Quantoren weisen sowohl semantische als auch funktionale Aspekte auf, zwischen denen differenziert werden muss. Dies stellt eine kognitive Leistung dar, die den Erwerbsprozess beeinflusst und zudem universell ist. Alle Sprachen verfügen also über Mittel zum Ausdruck von Quantifikation.

Forschungsstand:

Bisherige Befunde zeigen, dass erste sprachliche Ausdrücke für Quantoren mit etwa 1;6 erworben sind. Diese ersten quantifizierenden Aktivitäten beschränken sich auf Zusammenfassung/Gruppierung von Objekten mit ähnlichen Eigenschaften und das Erkennen und Wiederholen von Eigenschaften. Später werden auch Wiederholungen von Handlungen, Vergrößerungen von Mengen und das Verschwinden von Objekten sprachlich ausgedrückt. Bei diesen ersten Aktivitäten fehlt jedoch die numerale Quantifikation von Gegenständen sowie ihre direkte sprachliche Manifestation in Form eines mit einem Quantor verbundenen Nomens (Bsp.: viele Hunde). Man nimmt an, dass dem Erwerb von grammatisch-funktionalen Einheiten der Erwerb sogenannter „grammaticizable notions“ (grammatikalisierbare Begriffe) vorausgeht, die auf universellen kognitiven Wahrnehmungskategorien beruhen (Lokalisation, Temporalität etc.). Erst wenn diese Wahrnehmungskategorien in „grammaticizable notions“ übergeführt wurden, können grammatisch-funktionale Einheiten erworben werden.

Der Erwerb dieser grammatisch-funktionalen Einheiten geschieht über mehrere Etappen hinweg, wobei die Fähigkeit zwischen Inhaltswörtern und Funktorenwörtern zu unterscheiden laut Slobin auf eine angeborene Eigenschaft zurückzuführen ist. Bevor ein Kind die „grammaticizable notions“ richtig in die Sprache umsetzt, muss es spezifische Strukturmuster erkennen. Im Deutschen erfolgt die Quantifikation nominaler Referenten durch die Verbindung des Nomens mit einem quantifizierenden Begleiter. Das Kind muss also das strukturelle Grundmuster der NP erkennen, damit es die Quantifikation von Objekten sprachlich eindeutig und richtig markieren kann.

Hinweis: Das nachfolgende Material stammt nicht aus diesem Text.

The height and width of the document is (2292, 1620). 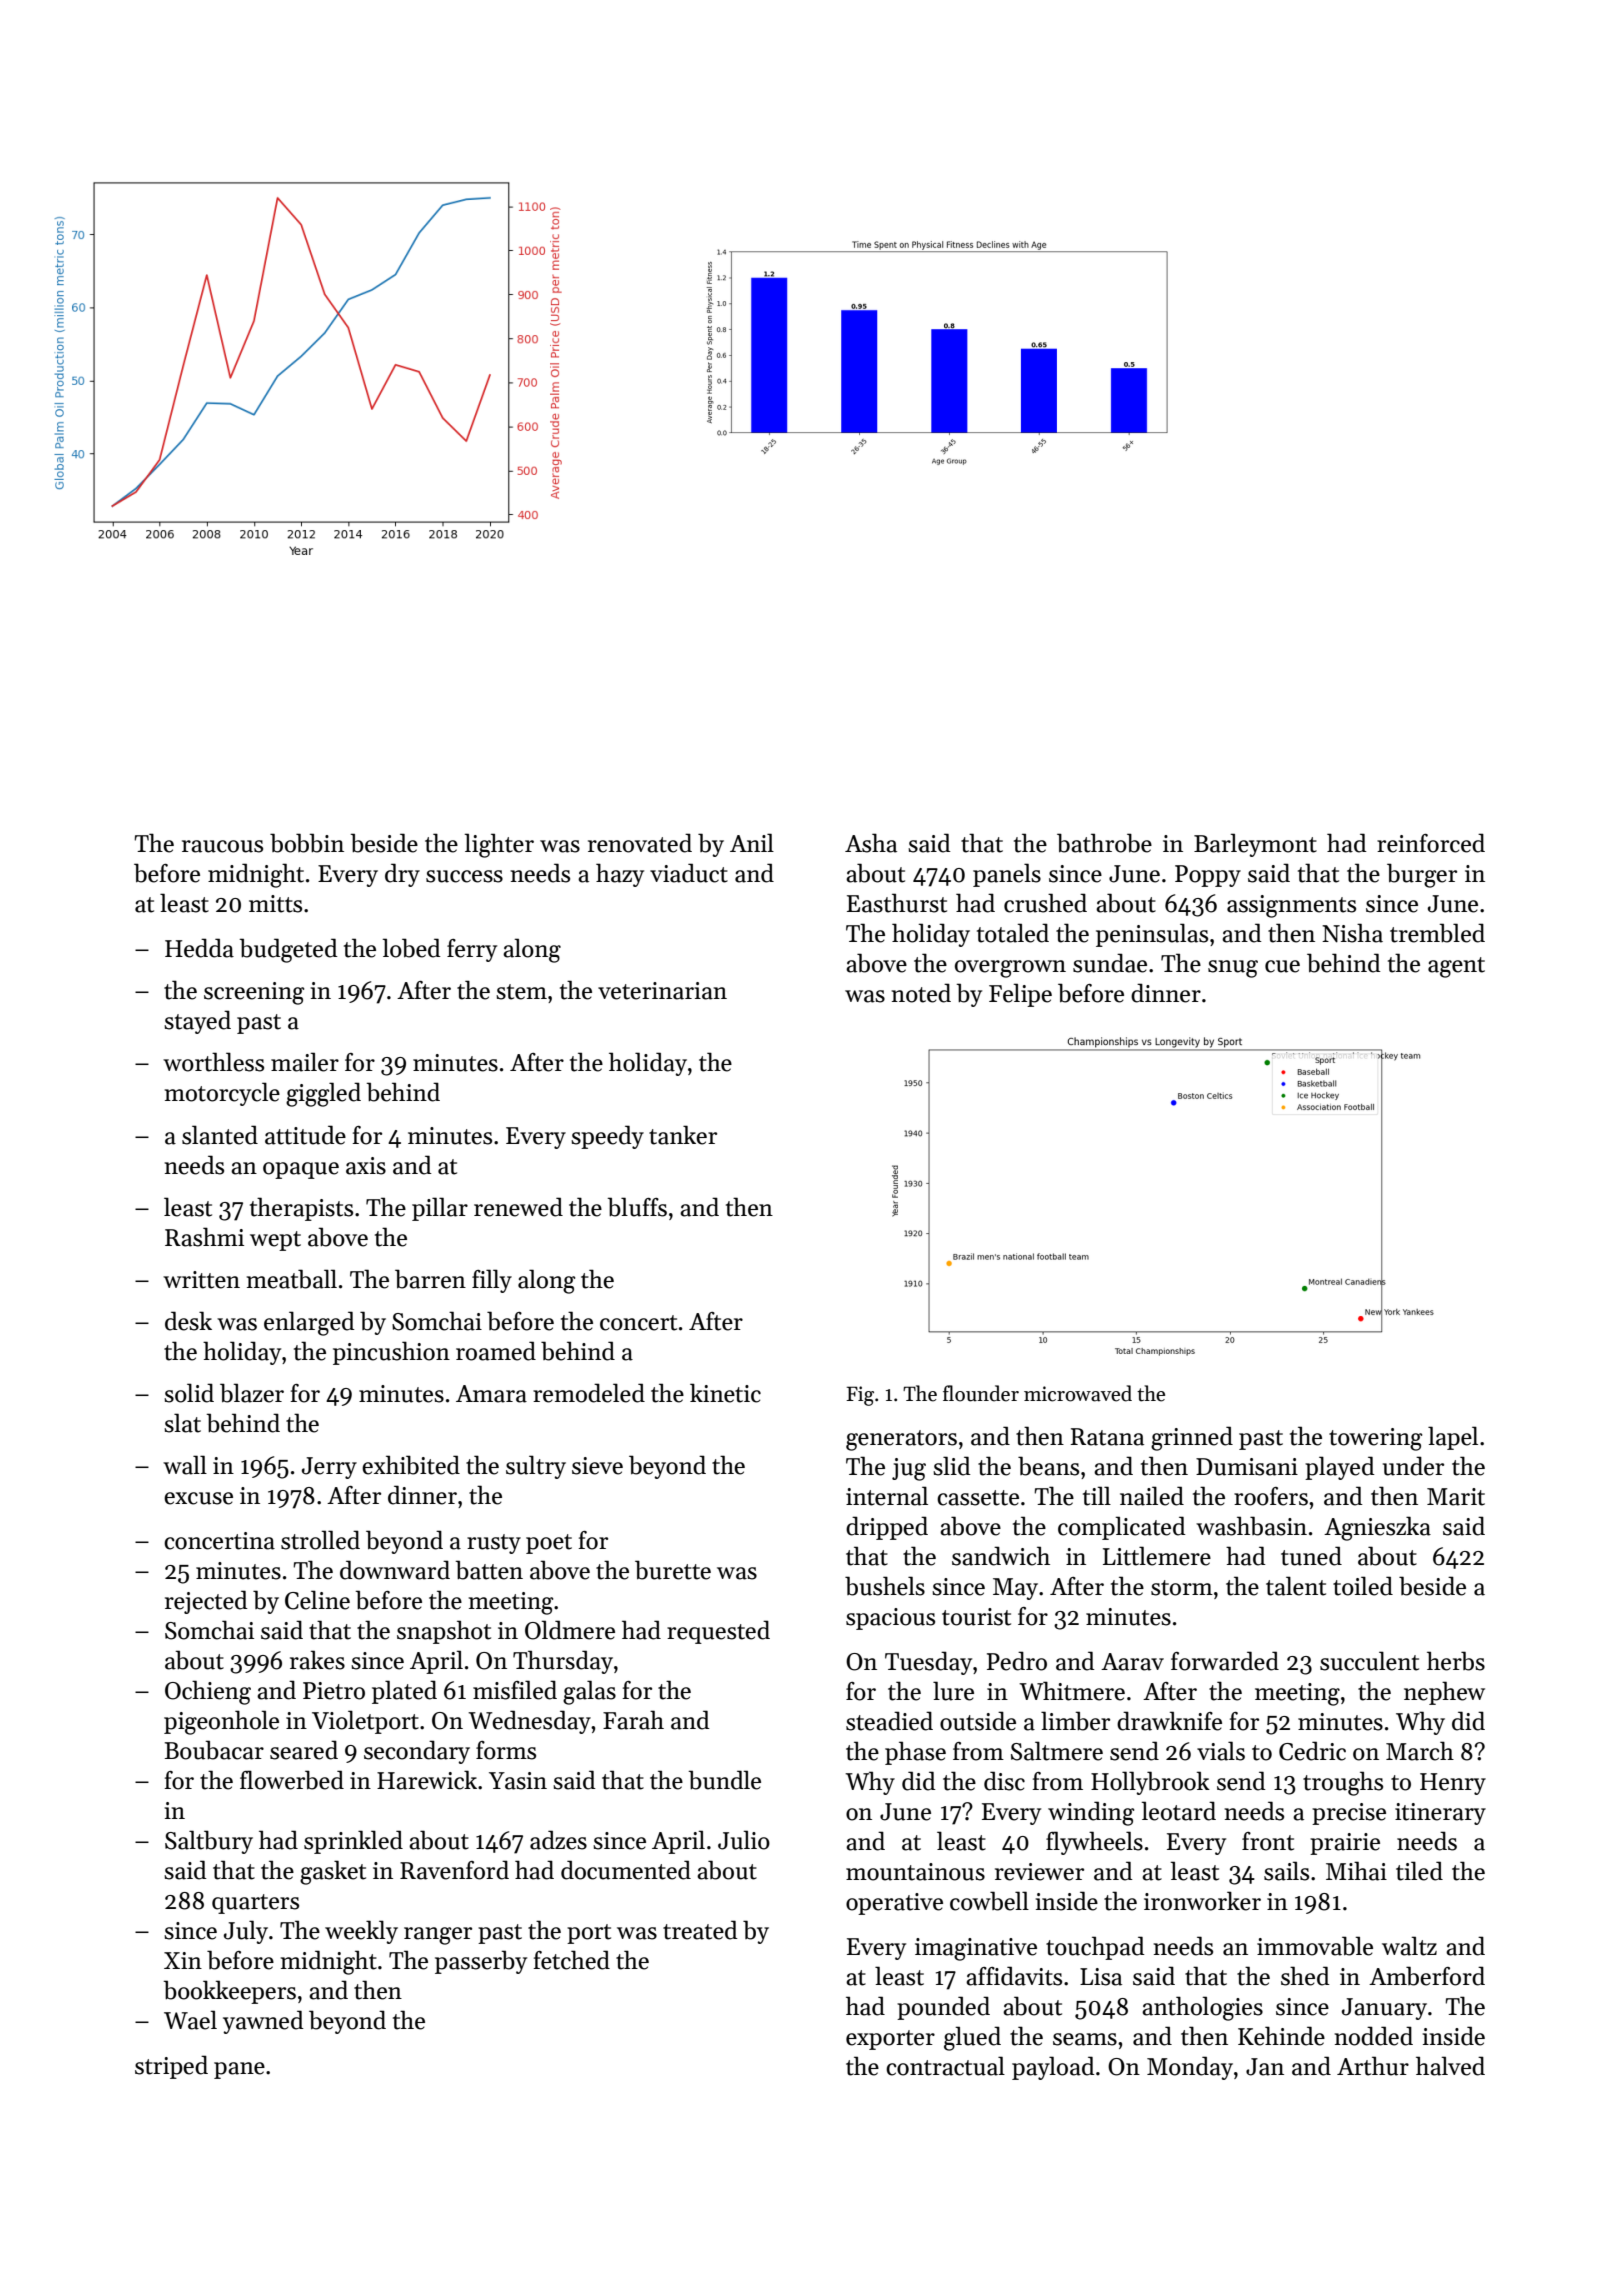 What do you see at coordinates (1422, 875) in the document?
I see `burger` at bounding box center [1422, 875].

Der Aufbau der Grammatik verläuft von weniger komplexen zu stärker komplexen Kategorien und Strukturen. Der erste Begleiter, der dem Nomen systematisch zugeordnet wird, ist der unbestimmte Artikel. Ihm folgen weitere Funktionswörter sowie Adjektive, bis schließlich der Übergang zur Verwendung dreigliedriger NP erfolgt. Es ist also eine geordnete Reihenfolge zu erkennen. Bsp.: ein Haus - rotes Haus - das Haus - das rote Haus. Bezüglich der Quantifikation wurde ein ähnlicher Prozess beobachtet. Man nimmt an, dass mit dem Erwerb des unbestimmten Artikels nicht nur die strukturelle Entfaltung der NP und der Erwerb weiterer referenzspezifizierender Einheiten eingeleitet wird, sondern zugleich auch die Einbettung von quantifizierenden Einheiten (Quantoren) in die NP. Die These ist also folgende: Der Erwerb des unbestimmten Artikels leitet die Entfaltung des Konzepts der Quantifikation in der kindlichen Grammatik ein. Die in einer geordneten Abfolge in der NP erscheinenden Quantoren, konstituieren dabei einen relativ eigenständigen semantisch und funktional strukturierten Bereich des Lexikons.

Methode:

9 Mädchen aus dem Raum Düsseldorf im Altersbereich von 1;11 bis 2;10 wurden in interaktiven Spielsituationen mit einem Erwachsenen (Interviewer) aufgenommen. Von jedem Kind liegen zwischen 6 und 15 Aufnahmen vor, die in mehr oder weniger regelmäßigen Abständen vorgenommen wurden.

Analyse:

Neben der Entfaltung der Referenzfunktionen der NP werden im Anschluss an den Erwerb des unbestimmten Artikels auch die Possession und die Quantifikation nominaler Referenten entfaltet. In der Possession ist der Erwerbsverlauf bis 3;0 sehr klar: (ein + Nomen) > mein + Nomen > dein (+ Nomen) > unser (+ Nomen). Die Formen zur Quantifikation des nominalen Referenten sind zahlreicher, und es lässt sich auf den ersten Blick keine einheitliche Erwerbsreihenfolge feststellen. Ein wird als Auslöser für den Erwerb weiterer quantifizierender Einheiten in der NP angenommen. Die Form ein hat sowohl referenzspezifizierende (primär) als auch quantifizierende (sekundär) Eigenschaften. Dass die quantifizierende Eigenschaft von ein sekundär ist, wird z. B. dadurch sichtbar, dass wir zusätzliche Hinweise aus dem Kontext benötigen, wenn eine quantifizierende Lesart zugeordnet werden soll. Zudem ist die quantifizierende Verwendungsweise von ein in der NP weitaus seltener.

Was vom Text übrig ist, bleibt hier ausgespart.